‘Logan Dread’ — was it real?

Hallowe’en time, 1989. The chill dusk and the faltering street lamps vie for dominance. More pronounced are the fluttering wheezings of circles of dry leaves — desiccated and umber as shreds of dead skin. A scraping sound on the pitted concrete turns out to be sneakered feet.


I’m bent forward, my head buried in a tattered hoodie. My shivering is from more than the icy air. Who is that bearing down on me?


The heart stops abruptly — I imagine an irregular shiv-blade drawing across my gullet. My step freezes. I half emerge from the hollow of my pullover jacket. A bone-thin figure, struggling with an oversized paper sack, lurches past me. Not glancing sideways, thanks God.


In the sallow light, the “Boys Baptist Academy” looms overhead. Clad in a creepy “perma-stone” front, the old villa retains only bits of its original Victorian grandeur: eyelid hood molds over windows, jagged stepped cornices; two narrow Addams Family-style blind-arched doors. One incandescent bulb flickers. Otherwise, silence.

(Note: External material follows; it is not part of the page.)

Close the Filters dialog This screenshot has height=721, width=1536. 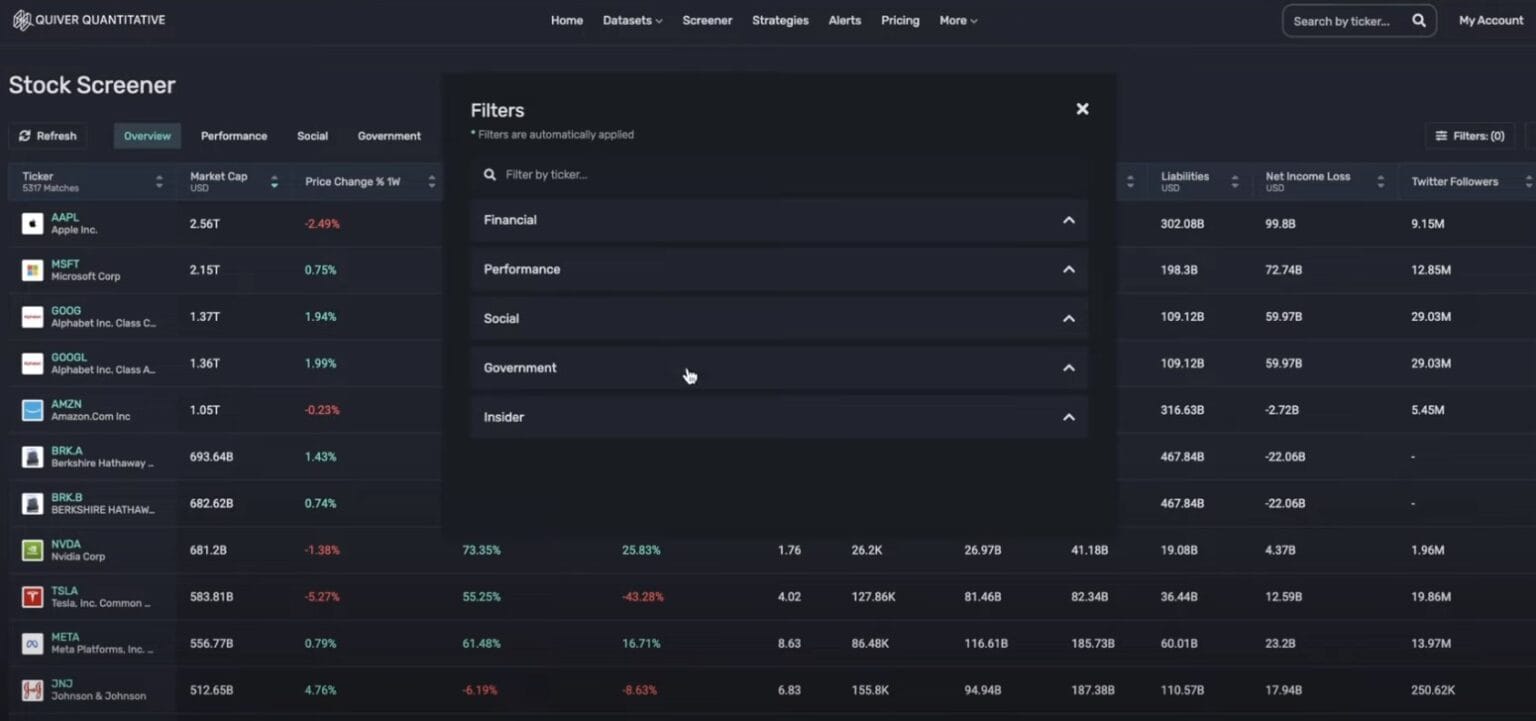click(x=1082, y=108)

Down by the juncture of Vermont and Thirteenth sits the pooled darkness of Logan Circle proper. At one end is the “Cadillac,” a mansion turned bordello since before World War II! Across the oval lies a bulging double monstrosity that could have been thrown up by old General Logan himself, or his buddy U.S. Grant!

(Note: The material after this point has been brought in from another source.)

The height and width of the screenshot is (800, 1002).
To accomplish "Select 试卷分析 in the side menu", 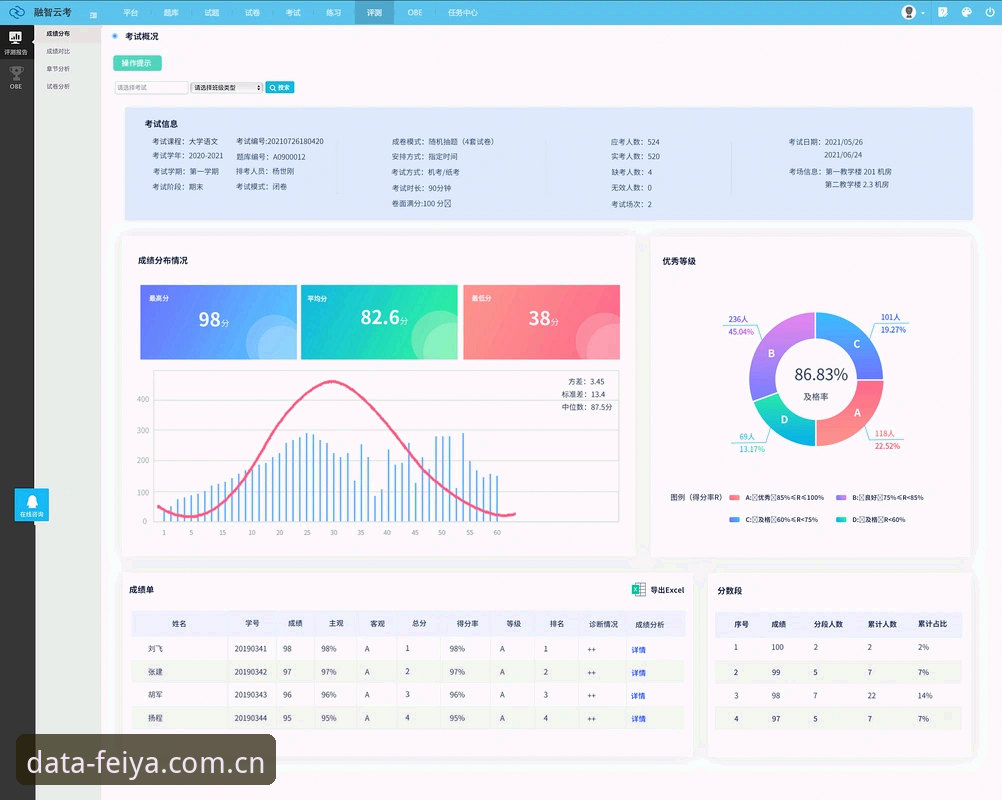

At this point, as the slumping skinny dude drew back and gulped a pinkish liquid from the rumpled paper sack, I resumed my sliding gait, jawwalked in the near-dark, and made it to a vacant bench ‘round General Logan’s crusted copper-green equestrian statue.


I drew my arms tightly around my achey frame. I folded back my legs up into the slat seat. Fatigue consumed me. As I dozed thankful I had no Miller beer left to chug, and murmured, “Definitely, I’ve experienced some genuine LOGAN DREAD!”

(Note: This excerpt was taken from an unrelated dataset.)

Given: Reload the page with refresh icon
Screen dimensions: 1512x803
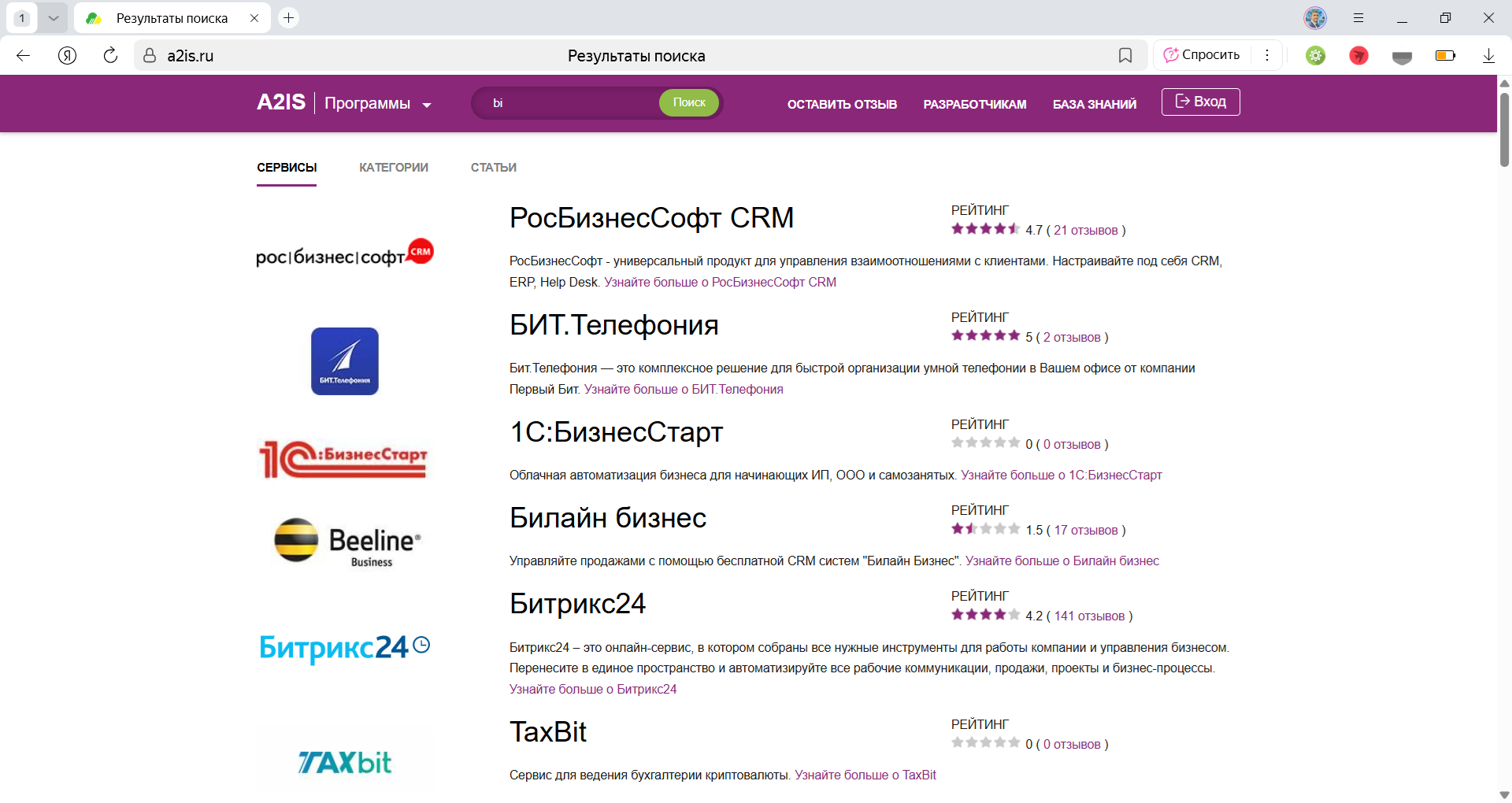Looking at the screenshot, I should (110, 55).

The irony of being like a speck of neglected human detritus framed by the Baroque ghostliness of Logan picture-frame residences — well, it was beyond my wearied perception.


Miraculously, I awoke unscathed on my bench, groped my way back to the kitchen of Help House, and inhaled two bowls of Smate Bean. In the early a.m., I awoke on linoleum, beneath the slab table. I returned by morning light, armed with a spare pair of ox-blood loafers, which I sold to an old man for $3.00 —- enough for six ponies of Miller.